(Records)
========================================

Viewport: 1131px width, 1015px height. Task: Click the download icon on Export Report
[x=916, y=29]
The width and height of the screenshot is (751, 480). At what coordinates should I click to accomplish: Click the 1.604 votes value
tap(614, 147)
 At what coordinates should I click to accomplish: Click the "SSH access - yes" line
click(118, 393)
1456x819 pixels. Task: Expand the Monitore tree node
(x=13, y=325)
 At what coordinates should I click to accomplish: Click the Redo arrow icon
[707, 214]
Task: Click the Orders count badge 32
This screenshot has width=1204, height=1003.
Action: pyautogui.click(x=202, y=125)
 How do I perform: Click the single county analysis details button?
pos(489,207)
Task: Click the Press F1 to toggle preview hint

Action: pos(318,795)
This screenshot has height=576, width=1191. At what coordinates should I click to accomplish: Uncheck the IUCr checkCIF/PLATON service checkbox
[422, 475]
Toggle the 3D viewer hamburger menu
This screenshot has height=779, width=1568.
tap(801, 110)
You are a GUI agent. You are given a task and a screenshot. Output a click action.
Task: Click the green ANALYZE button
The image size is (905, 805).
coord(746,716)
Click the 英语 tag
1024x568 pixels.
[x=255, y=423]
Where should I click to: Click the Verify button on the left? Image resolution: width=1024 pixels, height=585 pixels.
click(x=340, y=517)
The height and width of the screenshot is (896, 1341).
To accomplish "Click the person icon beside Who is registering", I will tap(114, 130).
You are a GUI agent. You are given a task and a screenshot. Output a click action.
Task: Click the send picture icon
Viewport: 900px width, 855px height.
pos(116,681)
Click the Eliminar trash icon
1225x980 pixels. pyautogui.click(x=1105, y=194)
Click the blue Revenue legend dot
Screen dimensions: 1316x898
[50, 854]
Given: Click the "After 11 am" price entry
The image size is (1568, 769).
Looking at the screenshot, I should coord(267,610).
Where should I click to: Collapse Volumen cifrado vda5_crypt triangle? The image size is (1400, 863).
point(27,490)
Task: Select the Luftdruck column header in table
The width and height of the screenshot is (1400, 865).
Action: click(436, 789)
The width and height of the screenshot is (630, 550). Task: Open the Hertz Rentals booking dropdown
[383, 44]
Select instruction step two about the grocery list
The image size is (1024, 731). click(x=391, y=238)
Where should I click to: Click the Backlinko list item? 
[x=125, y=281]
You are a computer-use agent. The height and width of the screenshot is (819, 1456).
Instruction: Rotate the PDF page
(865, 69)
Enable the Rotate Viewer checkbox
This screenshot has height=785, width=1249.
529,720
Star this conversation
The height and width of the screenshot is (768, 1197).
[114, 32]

========================================

■ **Your objective**: Edit the lines above so that "Redo arrow icon" becomes "Undo arrow icon", and keep everything else the same.

■ **Result of this task**:
Viewport: 1131px width, 1015px height. Task: Click the download icon on Export Report
[x=916, y=29]
The width and height of the screenshot is (751, 480). At what coordinates should I click to accomplish: Click the 1.604 votes value
tap(614, 147)
 At what coordinates should I click to accomplish: Click the "SSH access - yes" line
click(118, 393)
1456x819 pixels. Task: Expand the Monitore tree node
(x=13, y=325)
 At what coordinates should I click to accomplish: Click the Undo arrow icon
[707, 214]
Task: Click the Orders count badge 32
This screenshot has width=1204, height=1003.
Action: pyautogui.click(x=202, y=125)
 How do I perform: Click the single county analysis details button?
pos(489,207)
Task: Click the Press F1 to toggle preview hint

Action: pos(318,795)
This screenshot has height=576, width=1191. At what coordinates should I click to accomplish: Uncheck the IUCr checkCIF/PLATON service checkbox
[422, 475]
Toggle the 3D viewer hamburger menu
This screenshot has height=779, width=1568.
tap(801, 110)
You are a GUI agent. You are given a task and a screenshot. Output a click action.
Task: Click the green ANALYZE button
The image size is (905, 805).
coord(746,716)
Click the 英语 tag
1024x568 pixels.
[x=255, y=423]
Where should I click to: Click the Verify button on the left? Image resolution: width=1024 pixels, height=585 pixels.
click(x=340, y=517)
The height and width of the screenshot is (896, 1341).
To accomplish "Click the person icon beside Who is registering", I will tap(114, 130).
You are a GUI agent. You are given a task and a screenshot. Output a click action.
Task: Click the send picture icon
Viewport: 900px width, 855px height.
pos(116,681)
Click the Eliminar trash icon
1225x980 pixels. pyautogui.click(x=1105, y=194)
Click the blue Revenue legend dot
Screen dimensions: 1316x898
[50, 854]
Given: Click the "After 11 am" price entry
The image size is (1568, 769).
Looking at the screenshot, I should coord(267,610).
Where should I click to: Collapse Volumen cifrado vda5_crypt triangle? The image size is (1400, 863).
point(27,490)
Task: Select the Luftdruck column header in table
The width and height of the screenshot is (1400, 865).
Action: click(436, 789)
The width and height of the screenshot is (630, 550). Task: Open the Hertz Rentals booking dropdown
[383, 44]
Select instruction step two about the grocery list
The image size is (1024, 731). click(x=391, y=238)
Where should I click to: Click the Backlinko list item? 
[x=125, y=281]
You are a computer-use agent. The height and width of the screenshot is (819, 1456).
Instruction: Rotate the PDF page
(865, 69)
Enable the Rotate Viewer checkbox
This screenshot has height=785, width=1249.
529,720
Star this conversation
The height and width of the screenshot is (768, 1197).
[114, 32]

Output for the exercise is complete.